“Maniaci libero” o “Salviamo il soldato Saguto”?
Processo Maniaci: oggi l’arringa degli avvocati della difesa
“La procura ha letto in modo capovolto questa vicenda. Pino Maniaci ha resistito alla corruzione: andava per la sua strada e si è cercato di punirlo. C’è una manipolazione nel video in cui veniva ripreso. Tutta un’operazione per salvare il soldato Saguto. Perché la Saguto andava sempre in caserma e si informava di questa inchiesta?”. A chiederlo, nel corso di un’arringa di oltre due ore, è stato l’avvocato Antonio Ingroia che, insieme all’avvocato Bartolomeo Parrino, rappresenta la difesa di Pino Maniaci.
Il processo, che si svolge davanti al giudice monocratico Mauro Terranova presso il tribunale di Palermo, vede il giornalista imputato con l’accusa di estorsione – senza l’aggravante di mafia – per un importo di 366 euro, nei confronti dell’allora sindaco di Borgetto, Gioacchino De Luca, e di Salvo Lo Biundo, che all’epoca era il primo cittadino di Partinico: in cambio, secondo l’accusa, non avrebbe mandato in onda servizi contro i due ex amministratori all’interno del telegiornale da lui condotto. A Maniaci viene contestato anche di aver imposto a un assessore di Borgetto l’acquisto di duemila magliette con il logo della sua emittente. Accuse smentite dai diretti interessati durante il dibattimento, nel corso del quale è emerso, come ha sottolineato oggi in aula l’avvocato Ingroia, che il video diffuso su tutti i media, in cui si vede Maniaci mentre si fa consegnare del denaro dall’ex sindaco De Luca, è stato abilmente manipolato in modo da far scomparire dalle scene una terza persona che, proprio in quegli istanti, era presente all’interno della stanza. Pino Maniaci si è sempre difeso dichiarando che quello era il pagamento di una pubblicità fatta al negozio della moglie di De Luca sull’emittente televisiva Telejato. Mentre Lo Biundo, come ha ricordato oggi in aula l’avvocato Parrino, “ha smentito che Maniaci gli avrebbe chiesto soldi. Di fronte alle sue affermazioni il pubblico ministero avrebbe dovuto fermarsi. La verità è che nel processo non c’è un’idea di prova, non ci sono riscontri neanche minimi al contenuto delle intercettazioni che vanno sempre riscontrate”.

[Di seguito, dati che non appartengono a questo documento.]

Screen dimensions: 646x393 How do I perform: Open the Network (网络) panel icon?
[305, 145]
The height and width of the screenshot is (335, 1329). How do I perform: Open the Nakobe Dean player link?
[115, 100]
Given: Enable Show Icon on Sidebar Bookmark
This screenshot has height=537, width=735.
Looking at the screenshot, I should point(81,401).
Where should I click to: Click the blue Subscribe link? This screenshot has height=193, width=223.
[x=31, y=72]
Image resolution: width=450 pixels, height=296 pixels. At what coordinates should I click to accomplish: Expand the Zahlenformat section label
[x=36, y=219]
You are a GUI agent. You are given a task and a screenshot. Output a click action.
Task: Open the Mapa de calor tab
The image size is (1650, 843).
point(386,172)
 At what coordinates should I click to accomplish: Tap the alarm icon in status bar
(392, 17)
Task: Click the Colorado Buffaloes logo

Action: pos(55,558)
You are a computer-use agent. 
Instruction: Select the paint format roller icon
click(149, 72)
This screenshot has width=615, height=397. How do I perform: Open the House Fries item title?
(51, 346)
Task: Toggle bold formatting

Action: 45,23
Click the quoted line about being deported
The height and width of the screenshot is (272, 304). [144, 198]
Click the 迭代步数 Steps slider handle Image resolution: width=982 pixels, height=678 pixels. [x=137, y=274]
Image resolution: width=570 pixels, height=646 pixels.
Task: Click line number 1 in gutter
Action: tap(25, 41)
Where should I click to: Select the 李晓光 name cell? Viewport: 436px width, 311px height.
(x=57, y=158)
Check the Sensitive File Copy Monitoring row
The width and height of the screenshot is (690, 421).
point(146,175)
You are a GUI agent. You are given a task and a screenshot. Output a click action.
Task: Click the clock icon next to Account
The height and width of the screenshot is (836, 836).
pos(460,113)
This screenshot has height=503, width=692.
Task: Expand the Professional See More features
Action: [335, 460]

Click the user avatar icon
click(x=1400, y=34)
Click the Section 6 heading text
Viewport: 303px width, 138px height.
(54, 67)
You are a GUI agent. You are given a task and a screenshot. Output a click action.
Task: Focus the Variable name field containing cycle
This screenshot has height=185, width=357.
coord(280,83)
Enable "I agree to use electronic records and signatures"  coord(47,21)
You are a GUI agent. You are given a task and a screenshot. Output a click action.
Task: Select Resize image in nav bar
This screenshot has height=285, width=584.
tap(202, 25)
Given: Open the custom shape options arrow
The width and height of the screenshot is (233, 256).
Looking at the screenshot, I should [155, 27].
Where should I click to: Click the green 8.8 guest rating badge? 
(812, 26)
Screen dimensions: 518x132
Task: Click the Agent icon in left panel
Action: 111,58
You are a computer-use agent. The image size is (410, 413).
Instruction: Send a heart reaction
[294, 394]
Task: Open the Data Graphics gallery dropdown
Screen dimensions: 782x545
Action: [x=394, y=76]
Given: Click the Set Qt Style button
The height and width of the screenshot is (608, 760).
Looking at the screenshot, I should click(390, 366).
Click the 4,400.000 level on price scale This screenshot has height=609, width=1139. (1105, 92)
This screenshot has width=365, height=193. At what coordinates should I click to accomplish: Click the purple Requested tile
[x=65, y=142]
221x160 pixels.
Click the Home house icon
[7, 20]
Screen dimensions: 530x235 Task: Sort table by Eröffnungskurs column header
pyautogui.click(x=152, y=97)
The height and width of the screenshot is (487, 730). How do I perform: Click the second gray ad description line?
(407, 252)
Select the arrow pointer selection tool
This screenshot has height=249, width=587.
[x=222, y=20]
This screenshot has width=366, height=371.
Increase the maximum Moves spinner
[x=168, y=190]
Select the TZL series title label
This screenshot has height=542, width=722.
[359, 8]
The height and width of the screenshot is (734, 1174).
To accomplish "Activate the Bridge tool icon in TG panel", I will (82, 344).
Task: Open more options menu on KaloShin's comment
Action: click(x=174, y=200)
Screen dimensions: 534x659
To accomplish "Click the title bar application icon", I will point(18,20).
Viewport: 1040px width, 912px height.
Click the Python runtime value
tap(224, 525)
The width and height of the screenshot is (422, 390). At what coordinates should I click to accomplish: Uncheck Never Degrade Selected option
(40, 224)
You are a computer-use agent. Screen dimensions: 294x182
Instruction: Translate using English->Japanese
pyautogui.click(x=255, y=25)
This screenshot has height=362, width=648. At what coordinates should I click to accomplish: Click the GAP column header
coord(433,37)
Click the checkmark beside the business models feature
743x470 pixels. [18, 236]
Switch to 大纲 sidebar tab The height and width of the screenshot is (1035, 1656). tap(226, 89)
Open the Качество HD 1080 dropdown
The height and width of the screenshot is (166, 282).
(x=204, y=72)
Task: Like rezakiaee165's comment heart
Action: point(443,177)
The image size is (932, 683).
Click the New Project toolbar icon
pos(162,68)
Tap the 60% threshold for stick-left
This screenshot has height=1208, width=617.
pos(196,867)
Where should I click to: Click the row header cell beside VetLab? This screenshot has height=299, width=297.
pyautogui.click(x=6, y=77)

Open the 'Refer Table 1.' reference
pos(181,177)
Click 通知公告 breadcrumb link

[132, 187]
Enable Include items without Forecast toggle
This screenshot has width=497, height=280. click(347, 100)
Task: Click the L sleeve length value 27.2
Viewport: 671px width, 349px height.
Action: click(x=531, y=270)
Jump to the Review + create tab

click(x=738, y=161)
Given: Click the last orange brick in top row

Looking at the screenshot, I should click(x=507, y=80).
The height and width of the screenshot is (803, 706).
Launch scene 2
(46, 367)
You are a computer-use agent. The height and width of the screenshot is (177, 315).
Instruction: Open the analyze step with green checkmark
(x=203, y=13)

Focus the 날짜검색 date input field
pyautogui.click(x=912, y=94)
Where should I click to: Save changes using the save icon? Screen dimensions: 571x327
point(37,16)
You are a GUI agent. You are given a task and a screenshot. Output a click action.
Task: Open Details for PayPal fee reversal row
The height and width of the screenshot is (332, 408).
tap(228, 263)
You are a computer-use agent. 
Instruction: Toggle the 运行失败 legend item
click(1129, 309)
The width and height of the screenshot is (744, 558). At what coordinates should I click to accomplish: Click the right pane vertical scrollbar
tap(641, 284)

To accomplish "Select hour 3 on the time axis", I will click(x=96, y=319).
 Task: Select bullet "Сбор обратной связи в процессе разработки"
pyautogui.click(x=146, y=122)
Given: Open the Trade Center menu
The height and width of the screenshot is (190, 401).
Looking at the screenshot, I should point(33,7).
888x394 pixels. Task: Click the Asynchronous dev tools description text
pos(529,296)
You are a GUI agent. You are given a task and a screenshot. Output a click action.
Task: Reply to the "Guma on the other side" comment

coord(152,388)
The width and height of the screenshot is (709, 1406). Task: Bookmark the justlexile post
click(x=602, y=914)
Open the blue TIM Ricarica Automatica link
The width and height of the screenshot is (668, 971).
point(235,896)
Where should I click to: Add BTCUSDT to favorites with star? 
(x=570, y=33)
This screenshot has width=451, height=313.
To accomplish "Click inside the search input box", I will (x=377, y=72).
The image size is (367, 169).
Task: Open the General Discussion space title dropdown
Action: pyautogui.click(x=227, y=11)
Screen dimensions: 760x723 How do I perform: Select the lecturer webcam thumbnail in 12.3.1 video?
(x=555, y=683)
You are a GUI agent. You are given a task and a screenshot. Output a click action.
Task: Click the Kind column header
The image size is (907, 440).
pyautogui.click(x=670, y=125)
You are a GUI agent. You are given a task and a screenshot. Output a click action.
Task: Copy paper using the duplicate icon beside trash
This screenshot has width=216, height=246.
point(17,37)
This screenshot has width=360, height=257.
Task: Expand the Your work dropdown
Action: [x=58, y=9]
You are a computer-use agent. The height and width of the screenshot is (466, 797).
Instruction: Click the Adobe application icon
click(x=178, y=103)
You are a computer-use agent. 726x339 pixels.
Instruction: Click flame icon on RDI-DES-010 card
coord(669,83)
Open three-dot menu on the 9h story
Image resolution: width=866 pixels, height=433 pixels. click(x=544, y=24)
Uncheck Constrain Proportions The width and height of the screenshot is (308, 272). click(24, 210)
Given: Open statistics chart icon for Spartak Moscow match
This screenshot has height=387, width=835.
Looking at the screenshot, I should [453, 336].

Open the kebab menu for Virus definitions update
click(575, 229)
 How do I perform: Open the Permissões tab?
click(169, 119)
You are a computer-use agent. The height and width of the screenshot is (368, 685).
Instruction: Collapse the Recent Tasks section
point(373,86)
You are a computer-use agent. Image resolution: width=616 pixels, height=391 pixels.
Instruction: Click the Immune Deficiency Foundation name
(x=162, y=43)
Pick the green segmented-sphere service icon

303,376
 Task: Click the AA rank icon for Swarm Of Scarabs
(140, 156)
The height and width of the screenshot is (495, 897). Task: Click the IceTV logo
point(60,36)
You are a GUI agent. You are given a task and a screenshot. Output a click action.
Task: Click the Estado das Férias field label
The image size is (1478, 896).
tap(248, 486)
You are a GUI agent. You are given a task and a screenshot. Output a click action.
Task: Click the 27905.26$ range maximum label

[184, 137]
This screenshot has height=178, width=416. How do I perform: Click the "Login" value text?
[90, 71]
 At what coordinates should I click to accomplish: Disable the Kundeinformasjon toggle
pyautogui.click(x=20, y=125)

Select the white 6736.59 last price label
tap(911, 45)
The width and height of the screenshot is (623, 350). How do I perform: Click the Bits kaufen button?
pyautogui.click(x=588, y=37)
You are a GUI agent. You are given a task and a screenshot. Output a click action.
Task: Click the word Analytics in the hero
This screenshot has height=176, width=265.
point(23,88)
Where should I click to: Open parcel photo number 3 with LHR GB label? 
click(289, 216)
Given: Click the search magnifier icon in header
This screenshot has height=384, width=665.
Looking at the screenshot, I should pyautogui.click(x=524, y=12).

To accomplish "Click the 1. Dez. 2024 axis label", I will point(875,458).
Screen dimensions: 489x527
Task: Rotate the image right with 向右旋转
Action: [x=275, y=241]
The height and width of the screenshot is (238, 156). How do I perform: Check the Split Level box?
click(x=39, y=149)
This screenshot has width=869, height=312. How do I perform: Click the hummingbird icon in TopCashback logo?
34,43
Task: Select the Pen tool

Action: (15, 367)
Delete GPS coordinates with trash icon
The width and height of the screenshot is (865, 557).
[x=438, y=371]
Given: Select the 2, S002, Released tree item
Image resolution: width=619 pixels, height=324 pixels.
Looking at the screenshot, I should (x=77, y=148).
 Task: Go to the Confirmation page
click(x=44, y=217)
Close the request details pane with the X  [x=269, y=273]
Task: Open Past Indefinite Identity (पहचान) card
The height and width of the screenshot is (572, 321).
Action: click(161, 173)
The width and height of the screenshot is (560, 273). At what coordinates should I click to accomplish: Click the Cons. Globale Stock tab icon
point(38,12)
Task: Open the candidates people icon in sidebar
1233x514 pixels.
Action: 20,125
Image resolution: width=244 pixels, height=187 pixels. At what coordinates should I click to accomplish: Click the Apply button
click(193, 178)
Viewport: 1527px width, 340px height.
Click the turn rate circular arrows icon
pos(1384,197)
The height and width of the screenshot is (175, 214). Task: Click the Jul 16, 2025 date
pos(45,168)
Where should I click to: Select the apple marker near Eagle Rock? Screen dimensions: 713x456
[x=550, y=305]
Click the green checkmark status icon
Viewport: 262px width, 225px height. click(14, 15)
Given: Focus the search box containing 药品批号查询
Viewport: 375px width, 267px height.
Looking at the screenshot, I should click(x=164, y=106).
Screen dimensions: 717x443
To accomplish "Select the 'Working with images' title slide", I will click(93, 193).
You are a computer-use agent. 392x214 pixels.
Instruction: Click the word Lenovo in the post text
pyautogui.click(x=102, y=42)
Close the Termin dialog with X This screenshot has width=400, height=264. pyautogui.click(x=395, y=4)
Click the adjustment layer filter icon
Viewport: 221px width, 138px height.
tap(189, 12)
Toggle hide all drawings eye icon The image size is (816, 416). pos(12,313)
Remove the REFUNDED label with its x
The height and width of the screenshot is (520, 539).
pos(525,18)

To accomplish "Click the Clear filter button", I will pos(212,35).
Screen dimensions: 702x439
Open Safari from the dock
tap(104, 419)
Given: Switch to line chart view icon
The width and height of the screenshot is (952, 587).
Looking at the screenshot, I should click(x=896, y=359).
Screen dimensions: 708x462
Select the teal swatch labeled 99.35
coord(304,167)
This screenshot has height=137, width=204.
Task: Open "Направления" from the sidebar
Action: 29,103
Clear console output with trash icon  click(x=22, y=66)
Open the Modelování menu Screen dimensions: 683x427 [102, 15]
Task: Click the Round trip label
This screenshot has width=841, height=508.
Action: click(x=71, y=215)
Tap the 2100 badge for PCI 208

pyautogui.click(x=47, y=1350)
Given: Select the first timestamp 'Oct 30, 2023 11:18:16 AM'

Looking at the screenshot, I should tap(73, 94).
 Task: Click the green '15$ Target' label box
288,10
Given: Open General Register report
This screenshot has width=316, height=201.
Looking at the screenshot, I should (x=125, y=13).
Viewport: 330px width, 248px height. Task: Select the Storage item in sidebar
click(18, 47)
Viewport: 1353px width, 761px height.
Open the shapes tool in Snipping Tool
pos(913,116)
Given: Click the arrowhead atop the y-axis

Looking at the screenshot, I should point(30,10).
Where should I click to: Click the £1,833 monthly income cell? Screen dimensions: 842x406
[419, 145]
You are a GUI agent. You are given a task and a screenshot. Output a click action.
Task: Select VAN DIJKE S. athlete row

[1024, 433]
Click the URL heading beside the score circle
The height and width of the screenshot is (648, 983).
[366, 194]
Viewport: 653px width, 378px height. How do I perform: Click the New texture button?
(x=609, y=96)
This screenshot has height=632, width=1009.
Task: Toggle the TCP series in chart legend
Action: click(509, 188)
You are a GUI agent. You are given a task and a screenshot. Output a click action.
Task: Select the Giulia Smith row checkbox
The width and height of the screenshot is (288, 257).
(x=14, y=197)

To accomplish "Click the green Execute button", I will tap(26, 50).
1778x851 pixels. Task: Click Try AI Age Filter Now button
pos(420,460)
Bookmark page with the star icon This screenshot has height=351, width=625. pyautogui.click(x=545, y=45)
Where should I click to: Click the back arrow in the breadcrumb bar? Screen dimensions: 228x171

Il pubblico ministero Amelia Luise, nel corso della sua requisitoria, aveva chiesto per il giornalista una condanna a 11 anni e sei mesi di carcere. Oggi gli avvocati della difesa hanno chiesto l’assoluzione. “Un processo mediatico che aveva la finalità di una condanna mediatica di Maniaci”, ha ribadito fuori dall’aula, ai microfoni di Repubblica, l’ex magistrato Antonio Ingroia. Accanto a lui Pino Maniaci, che al momento si limita a dire: “Aspetto la sentenza”.
Il prossimo 8 aprile, dopo le controrepliche, verrà emessa la sentenza.